Director: Gianfranco Parolini
Year: 1964
Country: Italian
Rating: 4.0
Aka -
Die Diamantenhölle am Mekong
Aka - La sfida viene da Bangkok
Someone actually takes credit for writing
this script. He has no shame. A lot of the Euro genre films of the 1960s
leave you scratching your head at the gaping plot holes, but this entire
film feels like a gaping plot hole. It makes no sense which is a shame because
the production quality is pretty good and it has three male actors who show
up in a lot of these films. And it is shot in Thailand - partly out in the
jungle but a good chunk of it is shot in Bangkok with temples often in the
background and in one shot the Grand Palace. The good old days when you didn't
get stuck in traffic jams for hours. But oh, just to have a script. I would
bet they made it up by the day after a night of drinking.

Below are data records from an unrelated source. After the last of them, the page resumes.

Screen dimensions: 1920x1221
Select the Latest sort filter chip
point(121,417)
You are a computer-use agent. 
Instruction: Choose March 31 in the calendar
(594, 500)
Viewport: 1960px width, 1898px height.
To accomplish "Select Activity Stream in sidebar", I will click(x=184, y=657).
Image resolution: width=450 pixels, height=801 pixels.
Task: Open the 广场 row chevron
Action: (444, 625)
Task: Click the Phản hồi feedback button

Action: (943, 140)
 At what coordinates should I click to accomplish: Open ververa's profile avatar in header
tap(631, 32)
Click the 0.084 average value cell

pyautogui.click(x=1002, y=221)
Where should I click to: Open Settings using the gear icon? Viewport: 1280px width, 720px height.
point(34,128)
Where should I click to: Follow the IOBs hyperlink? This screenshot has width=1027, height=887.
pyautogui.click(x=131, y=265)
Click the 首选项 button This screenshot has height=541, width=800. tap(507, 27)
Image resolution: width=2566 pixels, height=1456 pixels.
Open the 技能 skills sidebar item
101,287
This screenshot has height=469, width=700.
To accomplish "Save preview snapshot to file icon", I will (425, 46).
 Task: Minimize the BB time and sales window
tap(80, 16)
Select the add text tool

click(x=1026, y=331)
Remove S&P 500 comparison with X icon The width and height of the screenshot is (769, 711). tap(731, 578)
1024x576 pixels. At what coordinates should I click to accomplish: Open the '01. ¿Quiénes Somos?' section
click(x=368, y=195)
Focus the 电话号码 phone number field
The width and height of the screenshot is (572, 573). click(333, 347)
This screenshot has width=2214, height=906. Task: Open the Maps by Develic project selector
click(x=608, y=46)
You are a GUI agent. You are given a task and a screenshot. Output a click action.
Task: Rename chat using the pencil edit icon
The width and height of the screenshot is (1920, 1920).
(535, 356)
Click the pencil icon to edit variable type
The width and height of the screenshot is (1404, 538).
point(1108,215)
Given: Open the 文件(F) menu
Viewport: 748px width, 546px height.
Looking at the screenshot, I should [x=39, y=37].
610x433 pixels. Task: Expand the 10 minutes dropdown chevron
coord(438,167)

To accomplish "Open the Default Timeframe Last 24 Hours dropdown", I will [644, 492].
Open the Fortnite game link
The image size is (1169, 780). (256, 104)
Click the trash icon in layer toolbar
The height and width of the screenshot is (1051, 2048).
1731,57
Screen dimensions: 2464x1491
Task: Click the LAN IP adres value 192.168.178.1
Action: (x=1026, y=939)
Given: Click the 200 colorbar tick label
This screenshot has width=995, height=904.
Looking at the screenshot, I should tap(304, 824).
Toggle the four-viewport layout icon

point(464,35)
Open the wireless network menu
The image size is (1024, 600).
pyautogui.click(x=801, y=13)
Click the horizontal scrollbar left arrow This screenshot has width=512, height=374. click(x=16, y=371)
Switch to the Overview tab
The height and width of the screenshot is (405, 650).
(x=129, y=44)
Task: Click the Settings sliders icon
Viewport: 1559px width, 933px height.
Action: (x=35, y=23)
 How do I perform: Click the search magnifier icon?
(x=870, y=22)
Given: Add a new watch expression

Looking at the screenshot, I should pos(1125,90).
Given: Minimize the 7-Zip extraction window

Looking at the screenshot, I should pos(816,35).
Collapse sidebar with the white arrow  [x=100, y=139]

A large number of diamonds are coming on
to the market from an unknown source, so the Diamond Association sends a
man out to Bangkok where they think they are coming from. At the airport
though their man is kidnapped and Horst Frank takes his place. A journalist
also going to look for the diamonds notices this switch but he (Paul Hubschmid)
says nothing. There is a diamond mining secret place being run by a cruel
and merciless white guy (Gianni Rizzi) who keeps killing his employees for
the hell of it. One poor guy gets bad news on the wireless and Rizzi knocks
him over and lets out a poison snake on him. Just because he got the bad
news. Not surprisingly, these employees aka slaves keep trying to escape
and he guns them down. On the outside the Yellow Tiger keeps stealing these
diamonds once they leave the camp. With a name like the Yellow Tiger you
expect a Fu Manchu character with his ornate lair - but he is just a white
guy in a straw hat who has no lair or much of an organization. A low budget
villain.
There is of course a bar scene but not much
of one. A wealthy dizzy woman from Connecticut is harassed by a table of
Thai men and Brad Harris comes to her rescue and clocks them all. None of
them would be mistaken for Tony Jaa. She (Dorothee Parker) hires him as her
bodyguard. She has a butler who tries to do his best Eddi Arent imitation.
Both she and the butler are annoying and serve no purpose in the film. All
these characters end up going to look for the diamond mine. Which may sound
fine but it is so incompetently done - there is a big shootout in which no
one gets hit, there is an elephant stampede of stock footage for absolutely
no reason, they manage to dodge bullets shot at them from ten feet away and
so on. This misbegotten film was directed by Gianfranco Parolini who actually
directed a ton of these genre films - often under the name Frank Kramer.
Lots of Euro-Spy films (Kommissar X), a few peplums, a few Westerns (Sabata,
Sartana) but something went very wrong here.